→ **What is expected**: The records below are to be copied word for word, with every picture left out.

Segment Start: Dataset records

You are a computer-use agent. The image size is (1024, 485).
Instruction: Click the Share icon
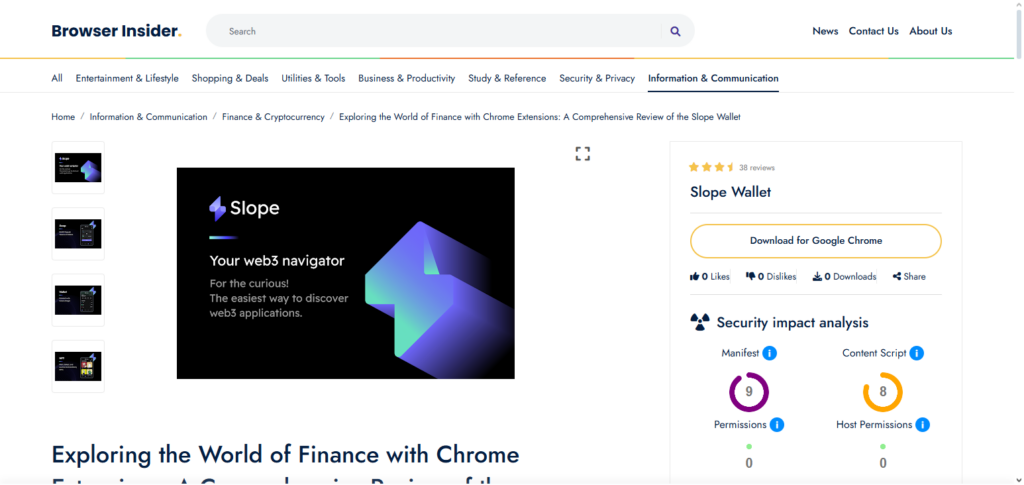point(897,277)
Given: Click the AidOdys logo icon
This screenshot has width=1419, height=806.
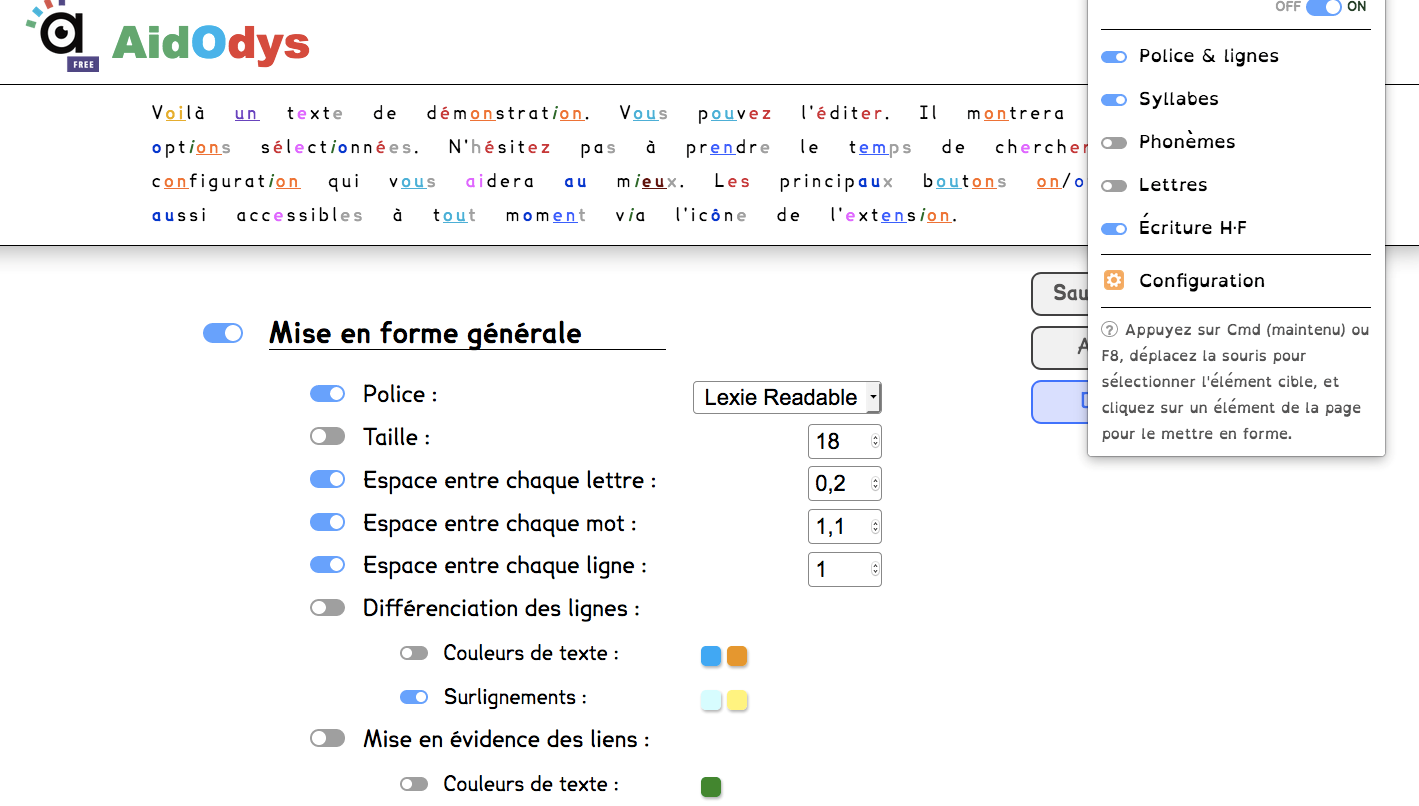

Segment End: Dataset records

→ **Solution for this problem**:
You are a computer-use agent. The image size is (1024, 485).
Instruction: Click the Share icon
point(897,277)
Given: Click the AidOdys logo icon
This screenshot has width=1419, height=806.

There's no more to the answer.